Most of these will not be of much interest to most people, but you're free to use it if you do.
Exposes methods to convert to and from ISO 8601 formatted dates.
These are faster than the default DateTime implementation since they don't need to account for a variety of formats and cultures.
DateTime.TryParse
performance is best when using the "O" (round-trip) format specifier, which requires a very specific ISO 8601 format.
IsoDate
attempts to be a bit more lenient in what it parses, while maintaining high performance.
This code was largely taken from an implementation in System.Text.Json
, which I then modified in the following way:
- Handles chars instead of bytes, as the S.T.Json impl was utf-8 specific.
- Allows ' ' in place of 'T' as time separator. Not ISO compliant, but common enough that I wanted to support it.
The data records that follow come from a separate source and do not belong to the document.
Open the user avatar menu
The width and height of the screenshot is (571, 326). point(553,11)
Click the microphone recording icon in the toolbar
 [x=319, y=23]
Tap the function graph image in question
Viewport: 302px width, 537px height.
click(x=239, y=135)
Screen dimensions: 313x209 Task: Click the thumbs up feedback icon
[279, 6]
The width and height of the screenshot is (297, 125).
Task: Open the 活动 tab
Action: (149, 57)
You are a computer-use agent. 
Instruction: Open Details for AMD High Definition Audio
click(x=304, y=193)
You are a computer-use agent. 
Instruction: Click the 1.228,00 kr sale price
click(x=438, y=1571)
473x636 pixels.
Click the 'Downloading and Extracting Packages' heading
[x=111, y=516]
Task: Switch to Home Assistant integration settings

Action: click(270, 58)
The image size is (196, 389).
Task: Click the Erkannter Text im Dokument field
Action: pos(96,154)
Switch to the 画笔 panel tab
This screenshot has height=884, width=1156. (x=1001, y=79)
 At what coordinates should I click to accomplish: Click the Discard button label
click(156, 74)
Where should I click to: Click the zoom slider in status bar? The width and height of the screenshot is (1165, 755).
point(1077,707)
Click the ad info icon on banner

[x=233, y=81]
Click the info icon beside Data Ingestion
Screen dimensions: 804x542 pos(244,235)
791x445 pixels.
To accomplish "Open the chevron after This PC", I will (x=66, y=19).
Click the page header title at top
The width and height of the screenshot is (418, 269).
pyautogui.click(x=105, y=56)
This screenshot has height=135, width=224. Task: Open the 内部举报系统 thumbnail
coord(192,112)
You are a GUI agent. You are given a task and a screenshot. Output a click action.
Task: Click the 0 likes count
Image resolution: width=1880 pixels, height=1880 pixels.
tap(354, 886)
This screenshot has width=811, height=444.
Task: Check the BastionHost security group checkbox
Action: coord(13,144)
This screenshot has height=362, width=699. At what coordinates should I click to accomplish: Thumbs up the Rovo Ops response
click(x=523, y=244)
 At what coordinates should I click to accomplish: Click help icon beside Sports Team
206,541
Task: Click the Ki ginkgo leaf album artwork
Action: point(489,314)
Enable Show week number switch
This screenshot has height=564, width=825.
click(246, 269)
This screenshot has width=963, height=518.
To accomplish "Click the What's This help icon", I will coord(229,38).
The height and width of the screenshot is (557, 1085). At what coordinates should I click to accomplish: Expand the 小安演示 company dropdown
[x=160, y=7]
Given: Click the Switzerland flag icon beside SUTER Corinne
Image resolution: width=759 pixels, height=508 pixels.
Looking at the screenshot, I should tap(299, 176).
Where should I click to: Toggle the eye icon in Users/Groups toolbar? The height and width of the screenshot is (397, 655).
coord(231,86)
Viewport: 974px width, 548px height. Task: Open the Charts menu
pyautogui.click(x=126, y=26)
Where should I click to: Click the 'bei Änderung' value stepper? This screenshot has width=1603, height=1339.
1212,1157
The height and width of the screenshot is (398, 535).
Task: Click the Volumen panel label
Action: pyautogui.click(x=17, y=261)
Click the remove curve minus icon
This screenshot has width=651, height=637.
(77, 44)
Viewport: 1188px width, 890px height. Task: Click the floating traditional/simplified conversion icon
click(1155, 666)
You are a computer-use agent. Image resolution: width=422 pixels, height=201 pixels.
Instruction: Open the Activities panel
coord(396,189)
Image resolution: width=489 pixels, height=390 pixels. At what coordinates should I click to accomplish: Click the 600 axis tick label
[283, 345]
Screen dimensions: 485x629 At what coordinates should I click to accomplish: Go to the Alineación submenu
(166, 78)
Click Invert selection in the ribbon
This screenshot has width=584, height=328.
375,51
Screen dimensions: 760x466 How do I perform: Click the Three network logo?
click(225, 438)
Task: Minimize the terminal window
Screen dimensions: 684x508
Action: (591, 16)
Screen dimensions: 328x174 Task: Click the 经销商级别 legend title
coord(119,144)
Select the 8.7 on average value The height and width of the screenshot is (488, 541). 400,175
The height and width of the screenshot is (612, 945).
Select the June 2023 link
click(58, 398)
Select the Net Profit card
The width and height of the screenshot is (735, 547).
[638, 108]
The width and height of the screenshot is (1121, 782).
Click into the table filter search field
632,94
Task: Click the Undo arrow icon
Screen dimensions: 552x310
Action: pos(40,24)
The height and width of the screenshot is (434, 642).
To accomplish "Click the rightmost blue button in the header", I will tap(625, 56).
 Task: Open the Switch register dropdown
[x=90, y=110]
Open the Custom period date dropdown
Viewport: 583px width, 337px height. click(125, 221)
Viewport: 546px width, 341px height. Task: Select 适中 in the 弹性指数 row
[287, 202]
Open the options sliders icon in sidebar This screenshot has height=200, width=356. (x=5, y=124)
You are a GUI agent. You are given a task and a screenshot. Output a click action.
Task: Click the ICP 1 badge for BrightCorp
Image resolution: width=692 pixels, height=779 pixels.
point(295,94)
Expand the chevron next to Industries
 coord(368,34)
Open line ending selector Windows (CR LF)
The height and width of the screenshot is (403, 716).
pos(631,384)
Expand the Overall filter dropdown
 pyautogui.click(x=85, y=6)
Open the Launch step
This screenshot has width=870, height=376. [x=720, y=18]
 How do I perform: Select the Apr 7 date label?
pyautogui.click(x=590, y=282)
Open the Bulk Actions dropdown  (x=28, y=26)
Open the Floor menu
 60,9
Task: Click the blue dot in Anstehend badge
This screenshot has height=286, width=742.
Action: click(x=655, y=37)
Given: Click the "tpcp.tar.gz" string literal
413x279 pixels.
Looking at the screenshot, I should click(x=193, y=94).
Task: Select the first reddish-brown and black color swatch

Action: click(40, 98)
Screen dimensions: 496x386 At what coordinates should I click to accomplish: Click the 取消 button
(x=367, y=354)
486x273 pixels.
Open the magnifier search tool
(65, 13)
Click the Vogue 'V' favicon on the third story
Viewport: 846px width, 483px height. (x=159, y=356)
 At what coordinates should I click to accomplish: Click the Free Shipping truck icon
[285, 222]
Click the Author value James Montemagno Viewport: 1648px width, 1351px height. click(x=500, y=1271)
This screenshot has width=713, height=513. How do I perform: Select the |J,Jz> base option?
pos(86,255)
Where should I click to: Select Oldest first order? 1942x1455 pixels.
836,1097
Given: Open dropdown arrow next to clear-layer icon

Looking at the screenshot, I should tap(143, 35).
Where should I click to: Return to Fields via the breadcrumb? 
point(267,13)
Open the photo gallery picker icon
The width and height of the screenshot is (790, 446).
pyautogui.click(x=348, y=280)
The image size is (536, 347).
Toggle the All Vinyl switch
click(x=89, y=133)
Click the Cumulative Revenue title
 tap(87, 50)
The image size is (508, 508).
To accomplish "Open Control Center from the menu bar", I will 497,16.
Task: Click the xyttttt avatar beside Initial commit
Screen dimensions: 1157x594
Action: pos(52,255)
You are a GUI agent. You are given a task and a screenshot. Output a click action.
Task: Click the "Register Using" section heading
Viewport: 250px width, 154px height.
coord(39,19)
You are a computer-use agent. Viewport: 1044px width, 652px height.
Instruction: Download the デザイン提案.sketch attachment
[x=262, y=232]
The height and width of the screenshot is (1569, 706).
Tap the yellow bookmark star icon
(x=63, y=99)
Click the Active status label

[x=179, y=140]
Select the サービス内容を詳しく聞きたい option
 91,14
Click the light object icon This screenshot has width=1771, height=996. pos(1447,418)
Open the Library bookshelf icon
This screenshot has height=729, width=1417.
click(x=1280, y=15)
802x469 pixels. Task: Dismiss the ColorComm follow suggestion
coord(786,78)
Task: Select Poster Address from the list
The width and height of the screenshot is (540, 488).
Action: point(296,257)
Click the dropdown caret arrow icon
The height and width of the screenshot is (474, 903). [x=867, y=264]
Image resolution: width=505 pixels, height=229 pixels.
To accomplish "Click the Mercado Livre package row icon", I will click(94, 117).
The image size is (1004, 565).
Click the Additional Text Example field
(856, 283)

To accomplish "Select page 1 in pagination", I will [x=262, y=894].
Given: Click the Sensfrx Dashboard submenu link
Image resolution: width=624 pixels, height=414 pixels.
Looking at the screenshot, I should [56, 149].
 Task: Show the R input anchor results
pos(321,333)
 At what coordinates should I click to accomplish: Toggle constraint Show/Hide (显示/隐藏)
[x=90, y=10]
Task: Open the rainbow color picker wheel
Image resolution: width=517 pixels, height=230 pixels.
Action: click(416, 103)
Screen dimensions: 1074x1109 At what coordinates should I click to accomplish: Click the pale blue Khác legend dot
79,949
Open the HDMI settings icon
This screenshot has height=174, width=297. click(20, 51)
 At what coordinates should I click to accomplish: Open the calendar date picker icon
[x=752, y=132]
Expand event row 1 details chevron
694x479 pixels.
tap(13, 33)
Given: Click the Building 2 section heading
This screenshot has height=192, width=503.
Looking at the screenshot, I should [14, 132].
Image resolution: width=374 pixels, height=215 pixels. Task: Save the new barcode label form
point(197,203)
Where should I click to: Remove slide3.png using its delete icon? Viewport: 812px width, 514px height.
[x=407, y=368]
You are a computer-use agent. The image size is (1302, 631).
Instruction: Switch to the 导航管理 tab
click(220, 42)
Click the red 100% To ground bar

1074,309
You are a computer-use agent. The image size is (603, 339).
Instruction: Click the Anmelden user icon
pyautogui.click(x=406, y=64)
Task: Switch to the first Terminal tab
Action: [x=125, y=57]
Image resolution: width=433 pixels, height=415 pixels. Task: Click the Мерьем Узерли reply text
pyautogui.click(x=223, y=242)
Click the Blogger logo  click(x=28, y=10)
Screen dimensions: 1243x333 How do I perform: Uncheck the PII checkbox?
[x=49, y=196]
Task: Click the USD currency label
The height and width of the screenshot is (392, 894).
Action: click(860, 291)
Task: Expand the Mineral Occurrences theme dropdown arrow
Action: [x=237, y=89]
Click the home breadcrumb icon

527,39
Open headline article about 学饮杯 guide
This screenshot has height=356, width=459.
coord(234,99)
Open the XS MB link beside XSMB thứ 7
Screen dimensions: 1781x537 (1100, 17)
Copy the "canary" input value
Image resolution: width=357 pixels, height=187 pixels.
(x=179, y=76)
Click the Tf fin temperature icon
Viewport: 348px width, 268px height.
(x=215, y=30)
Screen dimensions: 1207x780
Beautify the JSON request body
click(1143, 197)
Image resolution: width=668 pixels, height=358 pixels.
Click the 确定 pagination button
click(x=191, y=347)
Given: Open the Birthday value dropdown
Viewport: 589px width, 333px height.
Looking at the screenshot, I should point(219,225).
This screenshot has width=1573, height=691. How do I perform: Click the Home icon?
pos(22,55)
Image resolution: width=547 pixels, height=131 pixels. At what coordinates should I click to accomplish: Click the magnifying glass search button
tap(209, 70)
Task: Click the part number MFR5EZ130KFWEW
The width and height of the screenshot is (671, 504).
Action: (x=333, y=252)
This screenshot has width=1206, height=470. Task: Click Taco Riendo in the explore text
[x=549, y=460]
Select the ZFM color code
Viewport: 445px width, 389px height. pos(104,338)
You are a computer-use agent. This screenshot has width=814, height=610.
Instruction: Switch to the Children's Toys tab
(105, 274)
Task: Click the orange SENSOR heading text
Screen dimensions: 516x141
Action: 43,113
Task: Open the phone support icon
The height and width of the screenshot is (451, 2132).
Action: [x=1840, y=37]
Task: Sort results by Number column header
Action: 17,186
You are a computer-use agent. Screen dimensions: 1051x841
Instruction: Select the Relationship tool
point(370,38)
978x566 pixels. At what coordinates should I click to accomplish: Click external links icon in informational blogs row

- Allows ',' in place of '.' as fractional time separator, which ISO8601 apparently allows, but isn't supported by S.T.Json.
- Rounds appropriately when more than 7 fracational second digits are parsed. Nanoseconds are important, right.
This type provides a means of de-duping strings upon construction.
It is conceptually similar to the System.Xml.NameTable
type, which is intended to de-dupe the repetetive names in XML.
This implements a dictionary that only allows adding by calling string GetString(char[] buffer, int offset, int length)
, which
will return an existing string if the same sequence has already been seen. This was created to de-dupe strings in the Sylvan.Data.Csv.CsvDataReader
implementation. This type has no eviction policy, so it is essentially a giant memory leak until it is GCed.
If you are intending to use this along with the Sylvan CSV reader, you might investigate using Ben.StringPool instead, which offers a more robust implementation that includes LRU cache eviction, making it suitable for use in longer-lived scopes.